## ABOUT THIS EXERCISE
Give back, word for word, the lines in the listing below from the one holding "Click the word Post in Original Post" down to the one holding "Image resolution: width=1568", both ends included.

== LISTED ENTRIES

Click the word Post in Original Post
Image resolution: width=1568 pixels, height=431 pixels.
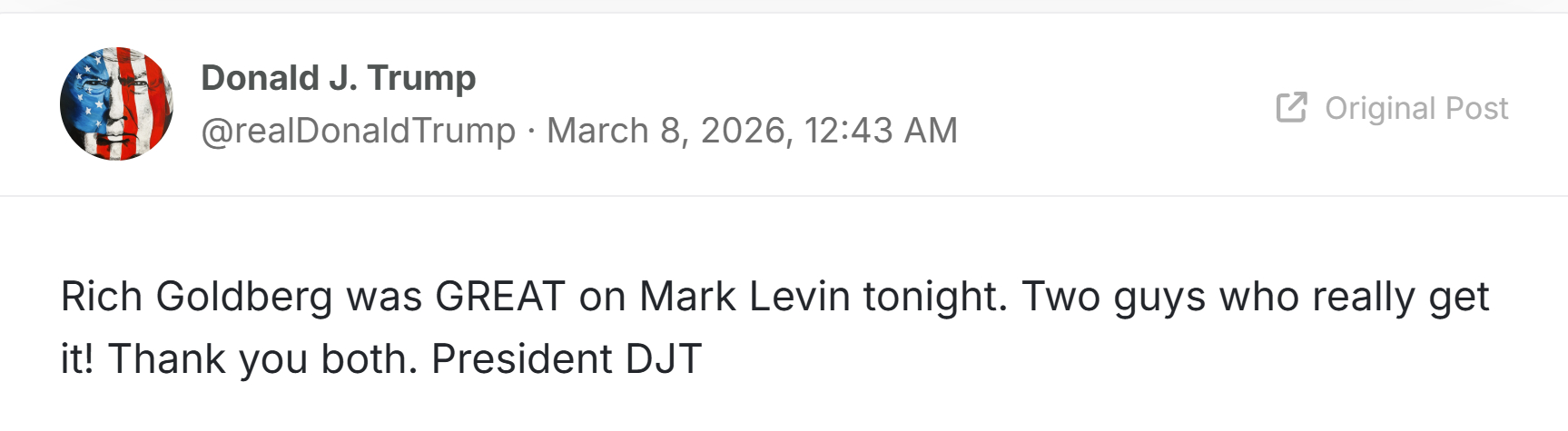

====
== LISTED ENTRIES

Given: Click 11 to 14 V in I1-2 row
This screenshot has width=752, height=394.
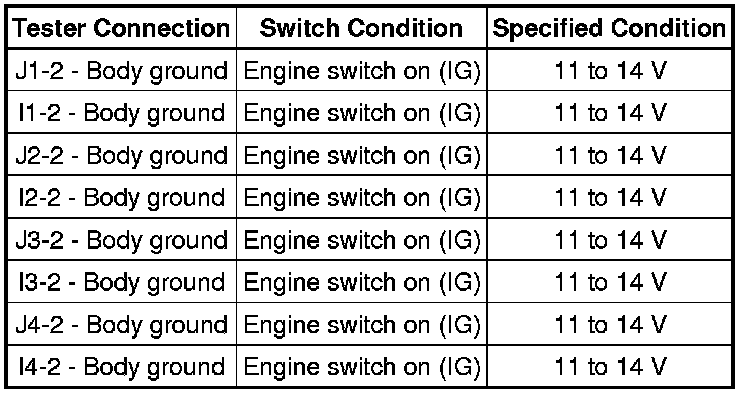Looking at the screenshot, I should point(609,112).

====

## RESULT OF THE EXERCISE
Click the word Post in Original Post
Image resolution: width=1568 pixels, height=431 pixels.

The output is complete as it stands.